++++ Input data ++++
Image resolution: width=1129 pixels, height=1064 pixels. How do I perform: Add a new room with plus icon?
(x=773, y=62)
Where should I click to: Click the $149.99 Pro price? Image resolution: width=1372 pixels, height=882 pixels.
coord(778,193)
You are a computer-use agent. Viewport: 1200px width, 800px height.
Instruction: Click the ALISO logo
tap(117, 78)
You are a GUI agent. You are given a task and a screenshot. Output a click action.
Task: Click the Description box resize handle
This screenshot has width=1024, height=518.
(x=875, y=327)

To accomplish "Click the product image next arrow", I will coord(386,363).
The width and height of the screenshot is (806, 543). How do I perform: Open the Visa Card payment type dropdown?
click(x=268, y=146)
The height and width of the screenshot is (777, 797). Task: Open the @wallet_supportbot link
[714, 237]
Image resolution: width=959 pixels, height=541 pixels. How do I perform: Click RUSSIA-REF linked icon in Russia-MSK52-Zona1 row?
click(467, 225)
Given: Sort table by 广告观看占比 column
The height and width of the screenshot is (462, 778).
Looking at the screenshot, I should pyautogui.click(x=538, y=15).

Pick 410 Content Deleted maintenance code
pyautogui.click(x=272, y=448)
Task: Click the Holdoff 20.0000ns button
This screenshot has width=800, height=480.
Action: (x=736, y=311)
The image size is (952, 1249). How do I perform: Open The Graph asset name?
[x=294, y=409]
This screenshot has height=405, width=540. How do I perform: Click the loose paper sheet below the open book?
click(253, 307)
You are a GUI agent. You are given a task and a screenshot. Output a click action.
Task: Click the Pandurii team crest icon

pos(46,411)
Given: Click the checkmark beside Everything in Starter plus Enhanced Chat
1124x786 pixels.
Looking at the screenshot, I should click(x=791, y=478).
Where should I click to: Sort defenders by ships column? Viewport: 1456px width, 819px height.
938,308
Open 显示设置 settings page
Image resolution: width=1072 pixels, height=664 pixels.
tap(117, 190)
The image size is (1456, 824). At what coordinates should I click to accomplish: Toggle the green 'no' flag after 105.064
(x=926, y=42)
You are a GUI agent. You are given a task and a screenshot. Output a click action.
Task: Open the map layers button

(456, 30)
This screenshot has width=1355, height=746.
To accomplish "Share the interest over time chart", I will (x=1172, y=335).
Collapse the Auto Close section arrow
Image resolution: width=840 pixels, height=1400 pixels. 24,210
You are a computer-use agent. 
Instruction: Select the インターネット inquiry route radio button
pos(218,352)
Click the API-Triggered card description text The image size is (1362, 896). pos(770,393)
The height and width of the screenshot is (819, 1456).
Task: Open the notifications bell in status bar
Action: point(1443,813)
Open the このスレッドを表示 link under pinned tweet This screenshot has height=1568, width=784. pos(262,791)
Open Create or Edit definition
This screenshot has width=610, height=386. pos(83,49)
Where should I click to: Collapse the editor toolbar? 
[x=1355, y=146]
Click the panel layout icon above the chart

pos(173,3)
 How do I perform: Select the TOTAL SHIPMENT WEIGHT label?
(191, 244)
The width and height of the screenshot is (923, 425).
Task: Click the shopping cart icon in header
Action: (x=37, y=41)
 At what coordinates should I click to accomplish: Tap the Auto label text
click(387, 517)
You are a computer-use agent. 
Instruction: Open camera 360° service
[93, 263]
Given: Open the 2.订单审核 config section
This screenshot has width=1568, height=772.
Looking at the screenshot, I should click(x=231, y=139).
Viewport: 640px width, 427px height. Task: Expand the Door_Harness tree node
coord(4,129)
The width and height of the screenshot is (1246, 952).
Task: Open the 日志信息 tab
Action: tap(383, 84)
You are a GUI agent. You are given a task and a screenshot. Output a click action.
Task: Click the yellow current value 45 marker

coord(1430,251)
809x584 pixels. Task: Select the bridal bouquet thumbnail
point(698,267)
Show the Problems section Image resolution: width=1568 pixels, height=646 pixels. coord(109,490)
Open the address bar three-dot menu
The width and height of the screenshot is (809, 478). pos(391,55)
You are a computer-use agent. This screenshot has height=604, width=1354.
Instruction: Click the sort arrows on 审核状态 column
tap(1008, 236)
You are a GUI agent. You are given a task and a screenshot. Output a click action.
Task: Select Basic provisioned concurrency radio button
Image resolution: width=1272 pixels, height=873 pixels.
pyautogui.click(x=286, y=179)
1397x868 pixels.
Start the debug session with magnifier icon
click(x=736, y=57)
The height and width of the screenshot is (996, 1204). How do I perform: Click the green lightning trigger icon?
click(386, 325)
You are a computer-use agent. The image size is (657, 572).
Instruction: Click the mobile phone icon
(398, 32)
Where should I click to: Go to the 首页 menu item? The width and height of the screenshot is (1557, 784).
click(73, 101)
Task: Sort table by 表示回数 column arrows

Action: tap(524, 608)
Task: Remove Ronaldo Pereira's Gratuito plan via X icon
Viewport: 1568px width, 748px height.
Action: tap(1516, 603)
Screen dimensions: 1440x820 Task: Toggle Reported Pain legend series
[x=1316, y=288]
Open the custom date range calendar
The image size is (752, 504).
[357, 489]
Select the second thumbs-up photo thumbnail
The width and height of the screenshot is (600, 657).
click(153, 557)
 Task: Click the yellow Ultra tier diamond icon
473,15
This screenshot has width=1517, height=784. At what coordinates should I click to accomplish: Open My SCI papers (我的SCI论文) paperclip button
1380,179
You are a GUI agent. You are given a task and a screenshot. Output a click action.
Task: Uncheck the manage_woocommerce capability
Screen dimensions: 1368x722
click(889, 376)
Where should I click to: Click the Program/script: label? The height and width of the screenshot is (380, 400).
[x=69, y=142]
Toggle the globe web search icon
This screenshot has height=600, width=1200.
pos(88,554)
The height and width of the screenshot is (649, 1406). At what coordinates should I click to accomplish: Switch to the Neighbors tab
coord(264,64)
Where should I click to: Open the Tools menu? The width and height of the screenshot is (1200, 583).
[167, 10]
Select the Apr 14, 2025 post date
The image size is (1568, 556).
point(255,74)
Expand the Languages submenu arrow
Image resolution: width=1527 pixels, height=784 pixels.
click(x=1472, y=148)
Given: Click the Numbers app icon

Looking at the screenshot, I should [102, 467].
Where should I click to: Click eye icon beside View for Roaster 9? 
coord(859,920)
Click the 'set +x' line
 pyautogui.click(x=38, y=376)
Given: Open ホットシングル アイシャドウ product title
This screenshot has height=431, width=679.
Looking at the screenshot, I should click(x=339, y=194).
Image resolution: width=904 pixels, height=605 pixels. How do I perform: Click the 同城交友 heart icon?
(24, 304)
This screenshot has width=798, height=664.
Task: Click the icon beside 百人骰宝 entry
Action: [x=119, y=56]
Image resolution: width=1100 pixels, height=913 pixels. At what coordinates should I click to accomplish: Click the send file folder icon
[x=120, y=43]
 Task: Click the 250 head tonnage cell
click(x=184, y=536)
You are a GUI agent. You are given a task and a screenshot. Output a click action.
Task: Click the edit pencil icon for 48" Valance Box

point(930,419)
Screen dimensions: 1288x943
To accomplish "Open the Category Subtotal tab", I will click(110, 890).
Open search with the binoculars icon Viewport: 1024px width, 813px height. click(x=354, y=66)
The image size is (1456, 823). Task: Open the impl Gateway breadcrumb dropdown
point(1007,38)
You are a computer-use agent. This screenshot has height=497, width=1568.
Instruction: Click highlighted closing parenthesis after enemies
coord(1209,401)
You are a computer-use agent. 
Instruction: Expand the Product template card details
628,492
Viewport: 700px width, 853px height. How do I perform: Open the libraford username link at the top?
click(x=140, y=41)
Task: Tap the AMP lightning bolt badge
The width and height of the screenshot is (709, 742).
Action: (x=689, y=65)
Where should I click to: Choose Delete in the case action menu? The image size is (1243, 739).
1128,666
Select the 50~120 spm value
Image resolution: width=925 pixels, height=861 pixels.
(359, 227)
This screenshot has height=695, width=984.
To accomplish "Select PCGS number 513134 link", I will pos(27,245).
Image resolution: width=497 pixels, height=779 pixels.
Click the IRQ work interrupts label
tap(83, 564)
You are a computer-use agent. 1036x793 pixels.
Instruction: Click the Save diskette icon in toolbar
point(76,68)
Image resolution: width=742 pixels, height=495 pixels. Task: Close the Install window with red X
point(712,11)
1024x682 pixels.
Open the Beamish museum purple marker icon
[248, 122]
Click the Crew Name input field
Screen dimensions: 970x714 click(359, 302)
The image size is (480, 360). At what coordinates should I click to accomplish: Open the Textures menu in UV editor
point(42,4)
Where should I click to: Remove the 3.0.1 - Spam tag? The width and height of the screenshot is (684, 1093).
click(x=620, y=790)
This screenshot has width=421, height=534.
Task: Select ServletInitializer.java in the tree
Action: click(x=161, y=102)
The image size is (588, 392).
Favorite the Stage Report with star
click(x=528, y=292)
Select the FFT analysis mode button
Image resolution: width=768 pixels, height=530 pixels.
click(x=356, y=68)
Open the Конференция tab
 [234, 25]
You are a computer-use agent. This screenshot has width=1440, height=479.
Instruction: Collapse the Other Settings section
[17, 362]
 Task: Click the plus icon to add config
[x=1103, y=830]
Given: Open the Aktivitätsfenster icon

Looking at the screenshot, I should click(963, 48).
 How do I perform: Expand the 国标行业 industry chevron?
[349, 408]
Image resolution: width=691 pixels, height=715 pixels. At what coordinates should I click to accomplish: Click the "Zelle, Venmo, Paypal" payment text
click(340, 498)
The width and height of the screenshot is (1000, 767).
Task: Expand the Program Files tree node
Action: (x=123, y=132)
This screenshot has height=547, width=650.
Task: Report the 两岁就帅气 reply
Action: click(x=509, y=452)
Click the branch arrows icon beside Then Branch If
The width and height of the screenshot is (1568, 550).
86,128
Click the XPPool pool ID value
++++
Exercise description:
Could you return exactly the stretch of the data above that starts at the line with "Task: Click the yellow current" and ends at the line with "has height=604, width=1354.", both lines included?

Your solution:
Task: Click the yellow current value 45 marker

coord(1430,251)
809x584 pixels. Task: Select the bridal bouquet thumbnail
point(698,267)
Show the Problems section Image resolution: width=1568 pixels, height=646 pixels. coord(109,490)
Open the address bar three-dot menu
The width and height of the screenshot is (809, 478). pos(391,55)
You are a computer-use agent. This screenshot has height=604, width=1354.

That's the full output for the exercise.